The shipping lines had planned to offer a total of 196 sailings between 1 January and 17 February, but 53 of these voyages have been cancelled due to a lack of cargo demand.
The number of cancelled sailings could increase after the week-long Chinese New Year Holidays finds Alphaliner.
The firm noted that it has become common practice for container lines to cancel sailings during the lull weeks following Chinese New Year.

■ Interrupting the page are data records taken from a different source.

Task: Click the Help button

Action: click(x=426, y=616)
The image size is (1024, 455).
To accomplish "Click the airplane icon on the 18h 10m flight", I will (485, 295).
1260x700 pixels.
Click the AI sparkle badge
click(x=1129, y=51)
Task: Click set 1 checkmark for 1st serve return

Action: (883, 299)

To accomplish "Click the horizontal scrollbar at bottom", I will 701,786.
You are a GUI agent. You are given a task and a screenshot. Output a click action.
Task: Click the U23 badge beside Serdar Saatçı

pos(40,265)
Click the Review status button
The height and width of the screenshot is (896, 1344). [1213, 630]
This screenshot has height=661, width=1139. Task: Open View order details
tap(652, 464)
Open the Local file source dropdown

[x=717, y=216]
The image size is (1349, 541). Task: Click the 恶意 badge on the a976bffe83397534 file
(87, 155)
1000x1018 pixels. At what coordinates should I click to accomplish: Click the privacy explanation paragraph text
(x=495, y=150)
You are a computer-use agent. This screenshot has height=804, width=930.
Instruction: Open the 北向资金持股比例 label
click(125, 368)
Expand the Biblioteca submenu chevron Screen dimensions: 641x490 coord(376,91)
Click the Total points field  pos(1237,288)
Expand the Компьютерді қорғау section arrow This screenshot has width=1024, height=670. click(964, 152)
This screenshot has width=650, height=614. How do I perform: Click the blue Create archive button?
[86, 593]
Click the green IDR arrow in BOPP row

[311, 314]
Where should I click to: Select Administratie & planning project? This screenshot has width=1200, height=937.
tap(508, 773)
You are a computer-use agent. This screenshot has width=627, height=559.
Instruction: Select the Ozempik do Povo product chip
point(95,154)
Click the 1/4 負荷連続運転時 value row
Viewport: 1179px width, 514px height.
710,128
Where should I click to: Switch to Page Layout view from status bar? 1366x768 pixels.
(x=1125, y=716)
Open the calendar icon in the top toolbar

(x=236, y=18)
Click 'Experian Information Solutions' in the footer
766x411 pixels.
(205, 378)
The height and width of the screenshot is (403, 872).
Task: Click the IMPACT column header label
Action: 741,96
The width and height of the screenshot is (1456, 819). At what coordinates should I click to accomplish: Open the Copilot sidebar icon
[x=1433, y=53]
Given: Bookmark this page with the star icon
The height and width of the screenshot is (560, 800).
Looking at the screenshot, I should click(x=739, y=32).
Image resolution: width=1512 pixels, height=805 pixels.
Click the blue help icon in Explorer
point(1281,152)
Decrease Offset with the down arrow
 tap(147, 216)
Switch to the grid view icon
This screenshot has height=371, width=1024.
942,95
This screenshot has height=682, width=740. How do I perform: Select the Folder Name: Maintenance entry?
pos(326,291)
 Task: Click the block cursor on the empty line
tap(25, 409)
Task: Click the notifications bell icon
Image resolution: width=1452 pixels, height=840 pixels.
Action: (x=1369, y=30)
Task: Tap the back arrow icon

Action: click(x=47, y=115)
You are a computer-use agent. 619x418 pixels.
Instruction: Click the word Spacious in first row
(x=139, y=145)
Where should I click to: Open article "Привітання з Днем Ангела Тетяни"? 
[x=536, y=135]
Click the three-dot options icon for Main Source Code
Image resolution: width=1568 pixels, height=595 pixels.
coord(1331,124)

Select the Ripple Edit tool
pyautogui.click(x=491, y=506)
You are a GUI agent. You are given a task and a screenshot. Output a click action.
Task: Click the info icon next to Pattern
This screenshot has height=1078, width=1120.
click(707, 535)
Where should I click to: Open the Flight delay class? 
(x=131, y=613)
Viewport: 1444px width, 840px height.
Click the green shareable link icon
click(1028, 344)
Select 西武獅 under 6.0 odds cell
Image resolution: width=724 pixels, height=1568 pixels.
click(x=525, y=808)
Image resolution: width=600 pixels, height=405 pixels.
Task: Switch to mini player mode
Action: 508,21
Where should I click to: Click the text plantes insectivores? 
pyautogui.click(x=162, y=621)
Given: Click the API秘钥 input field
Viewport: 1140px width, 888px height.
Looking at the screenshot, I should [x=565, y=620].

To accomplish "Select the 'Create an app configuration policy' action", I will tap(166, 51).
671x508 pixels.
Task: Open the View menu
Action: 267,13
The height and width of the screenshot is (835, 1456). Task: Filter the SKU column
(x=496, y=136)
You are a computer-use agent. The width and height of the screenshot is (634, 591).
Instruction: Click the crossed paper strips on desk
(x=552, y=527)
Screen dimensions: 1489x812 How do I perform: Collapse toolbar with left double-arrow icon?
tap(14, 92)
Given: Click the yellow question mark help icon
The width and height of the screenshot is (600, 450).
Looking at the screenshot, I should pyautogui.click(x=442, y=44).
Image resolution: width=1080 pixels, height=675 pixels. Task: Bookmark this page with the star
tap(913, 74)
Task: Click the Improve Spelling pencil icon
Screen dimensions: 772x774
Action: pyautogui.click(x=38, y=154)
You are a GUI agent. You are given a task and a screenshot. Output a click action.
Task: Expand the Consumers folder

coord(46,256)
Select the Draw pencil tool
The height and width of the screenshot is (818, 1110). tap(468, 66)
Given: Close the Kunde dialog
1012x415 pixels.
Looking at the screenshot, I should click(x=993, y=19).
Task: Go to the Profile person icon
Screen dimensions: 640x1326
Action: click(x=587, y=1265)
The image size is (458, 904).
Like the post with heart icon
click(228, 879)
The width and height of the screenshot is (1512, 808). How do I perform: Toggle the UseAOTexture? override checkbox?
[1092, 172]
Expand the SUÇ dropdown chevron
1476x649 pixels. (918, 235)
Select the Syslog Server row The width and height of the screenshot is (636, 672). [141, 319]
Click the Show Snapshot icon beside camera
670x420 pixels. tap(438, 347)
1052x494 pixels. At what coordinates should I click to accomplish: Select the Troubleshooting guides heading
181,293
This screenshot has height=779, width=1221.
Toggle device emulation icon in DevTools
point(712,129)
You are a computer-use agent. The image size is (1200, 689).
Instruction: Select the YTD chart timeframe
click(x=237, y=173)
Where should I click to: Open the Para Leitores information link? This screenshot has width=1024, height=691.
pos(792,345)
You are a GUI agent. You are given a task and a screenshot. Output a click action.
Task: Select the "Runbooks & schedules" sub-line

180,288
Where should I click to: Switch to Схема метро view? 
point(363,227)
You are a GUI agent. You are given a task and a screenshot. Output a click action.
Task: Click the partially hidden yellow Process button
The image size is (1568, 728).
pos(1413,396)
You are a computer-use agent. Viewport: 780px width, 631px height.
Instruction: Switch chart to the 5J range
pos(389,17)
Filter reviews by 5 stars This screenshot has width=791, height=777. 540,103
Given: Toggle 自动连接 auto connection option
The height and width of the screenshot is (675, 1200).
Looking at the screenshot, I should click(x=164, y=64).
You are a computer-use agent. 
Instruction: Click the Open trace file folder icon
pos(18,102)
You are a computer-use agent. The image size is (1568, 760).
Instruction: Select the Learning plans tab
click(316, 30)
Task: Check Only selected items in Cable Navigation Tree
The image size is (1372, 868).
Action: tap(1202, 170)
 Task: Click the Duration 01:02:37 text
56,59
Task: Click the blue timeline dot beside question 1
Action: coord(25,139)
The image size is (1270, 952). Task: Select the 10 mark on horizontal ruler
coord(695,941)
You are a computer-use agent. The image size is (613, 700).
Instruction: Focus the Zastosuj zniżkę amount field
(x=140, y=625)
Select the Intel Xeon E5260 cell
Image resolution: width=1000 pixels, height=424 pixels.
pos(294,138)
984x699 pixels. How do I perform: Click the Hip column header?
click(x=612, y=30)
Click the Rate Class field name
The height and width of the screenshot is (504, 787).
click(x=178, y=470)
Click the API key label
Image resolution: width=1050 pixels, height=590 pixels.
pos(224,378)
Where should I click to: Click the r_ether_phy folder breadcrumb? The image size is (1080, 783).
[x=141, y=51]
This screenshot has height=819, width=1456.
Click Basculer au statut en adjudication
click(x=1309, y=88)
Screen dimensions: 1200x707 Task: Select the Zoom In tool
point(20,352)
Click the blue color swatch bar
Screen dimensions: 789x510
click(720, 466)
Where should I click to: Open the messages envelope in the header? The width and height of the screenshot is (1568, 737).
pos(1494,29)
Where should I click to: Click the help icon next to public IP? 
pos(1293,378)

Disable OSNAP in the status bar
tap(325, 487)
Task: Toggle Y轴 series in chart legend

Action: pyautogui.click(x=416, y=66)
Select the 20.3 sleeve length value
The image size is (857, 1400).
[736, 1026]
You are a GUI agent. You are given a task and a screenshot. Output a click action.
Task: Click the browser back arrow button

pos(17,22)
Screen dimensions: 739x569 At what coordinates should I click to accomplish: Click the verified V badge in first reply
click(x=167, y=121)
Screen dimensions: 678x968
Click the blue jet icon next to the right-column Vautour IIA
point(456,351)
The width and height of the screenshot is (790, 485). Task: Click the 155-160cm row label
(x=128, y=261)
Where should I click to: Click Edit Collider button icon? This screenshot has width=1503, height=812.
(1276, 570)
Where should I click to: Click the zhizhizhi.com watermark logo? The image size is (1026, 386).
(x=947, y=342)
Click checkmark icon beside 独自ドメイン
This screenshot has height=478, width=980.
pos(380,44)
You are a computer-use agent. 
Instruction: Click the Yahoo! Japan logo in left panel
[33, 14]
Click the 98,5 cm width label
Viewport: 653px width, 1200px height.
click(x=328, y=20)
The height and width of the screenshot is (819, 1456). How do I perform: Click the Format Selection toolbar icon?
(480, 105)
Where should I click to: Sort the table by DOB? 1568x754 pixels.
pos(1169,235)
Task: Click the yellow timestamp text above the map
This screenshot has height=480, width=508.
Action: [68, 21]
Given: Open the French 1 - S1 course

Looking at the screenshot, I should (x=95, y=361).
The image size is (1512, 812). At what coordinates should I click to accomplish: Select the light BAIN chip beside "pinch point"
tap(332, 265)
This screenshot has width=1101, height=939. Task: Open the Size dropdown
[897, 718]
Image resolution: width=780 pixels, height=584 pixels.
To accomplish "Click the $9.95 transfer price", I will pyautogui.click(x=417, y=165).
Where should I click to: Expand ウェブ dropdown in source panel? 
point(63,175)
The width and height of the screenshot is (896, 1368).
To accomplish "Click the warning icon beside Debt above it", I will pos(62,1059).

Conversely, the weeks prior to the holiday usually witness a small surge in exports from China, as shipments are made before factories shut down and production slows significantly.
Despite some newcomers – such as CULines and Allseas dropping out of the Asia-Europe trades – the major carriers this year still decreased the number of westbound departures before the holiday.
Alphaliner recorded 69 vessels embarking on a round trip to North Europe or the Mediterranean from their first Far Eastern loading port between 1 and 20 January.
Normally, alliance loops would have seen 84 westbound departures during this period.
According to preliminary data from Container Trades Statistics, cargo volumes between Asia and Europe fell by 18.4 per cent in November and by an even greater 25.9 per cent in October.
The cancellation of sailings ahead of the Lunar New Year holidays indicates that demand for cargo from Asia has yet to recover, concludes Alphaliner.
The 2M-partners, Maersk and MSC, reduced the number of westbound departures ahead of the holiday, resulting in a 29 per cent reduction in the number of 2M sailings in the first seven weeks of the year.
The OCEAN Alliance has also reduced the number of westbound voyages by 23 per cent, with the COSCO-operated Far East-North Europe loop being the worst affected.
THE Alliance has been the most active carrier group in limiting the number of sailings from the Far East to Europe, with a 36 per cent reduction in sailings.
“The big carriers do not only skip sailings to adjust capacity supply to the lower cargo demand, but also to avoid a further erosion of spot ocean freight rates from China. So far however, this capacity management has not helped much to lessen the downward pressure on rates,” reports Alphaliner.